На первой половине пути автомобиль движется со скоростью в 4 раза большей, чем на второй.

Problem Analysis

We are given that a car travels at a speed four times greater on the first half of the journey compared to the second half. We need to determine the speeds of the car on each segment if the average speed of the car is 32 km/h.

Solution

Let's assume the speed of the car on the first half of the journey is v1 and the speed on the second half is v2. We are also given that the average speed of the car is 32 km/h.

To solve this problem, we can use the formula for average speed:

Average Speed = Total Distance / Total Time

Since the car travels the same distance on both halves of the journey, the total distance is the same for both segments. Therefore, we can write:

Total Distance = Distance on First Half + Distance on Second Half

Let's assume the distance on each half is d. Therefore, the total distance is 2d.

Now, let's calculate the time taken for each segment:

Time on First Half = Distance on First Half / Speed on First Half

Time on Second Half = Distance on Second Half / Speed on Second Half

Since the car travels at a speed four times greater on the first half compared to the second half, we can write:

Speed on First Half = 4 * Speed on Second Half

Substituting the values in the time equations, we get:

Time on First Half = d / v1

Time on Second Half = d / v2

Now, let's substitute the values in the average speed equation:

32 = (2d) / (d/v1 + d/v2)

Simplifying the equation, we get:

32 = 2 / (1/v1 + 1/v2)

To solve this equation, we need to find the values of v1 and v2 that satisfy the equation.

Solution Steps

1. Substitute the given values into the equation: 32 = 2 / (1/v1 + 1/v2) 2. Simplify the equation. 3. Solve the equation to find the values of v1 and v2.
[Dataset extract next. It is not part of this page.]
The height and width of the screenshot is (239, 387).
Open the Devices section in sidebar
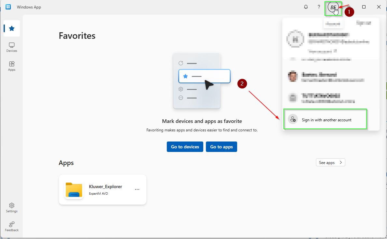[x=12, y=47]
Let's solve the equation to find the values of v1 and v2.

Solution

Substituting the given values into the equation: 32 = 2 / (1/v1 + 1/v2), we get:

32 = 2 / (1/v1 + 1/v2)

Simplifying the equation, we get:

32 = 2v1v2 / (v1 + v2)

Multiplying both sides of the equation by (v1 + v2), we get:

32(v1 + v2) = 2v1v2

Expanding the equation, we get:

32v1 + 32v2 = 2v1v2

Rearranging the equation, we get:

2v1v2 - 32v1 - 32v2 = 0

Factoring the equation, we get:

2(v1 - 16)(v2 - 16) = 0

From this equation, we can see that either v1 - 16 = 0 or v2 - 16 = 0.

If v1 - 16 = 0, then v1 = 16.

If v2 - 16 = 0, then v2 = 16.

Therefore, the possible values for v1 and v2 are 16.

So, the speeds of the car on each segment are 16 km/h.

Answer

The speed of the car on the first half of the journey is 16 km/h, and the speed on the second half is also 16 km/h.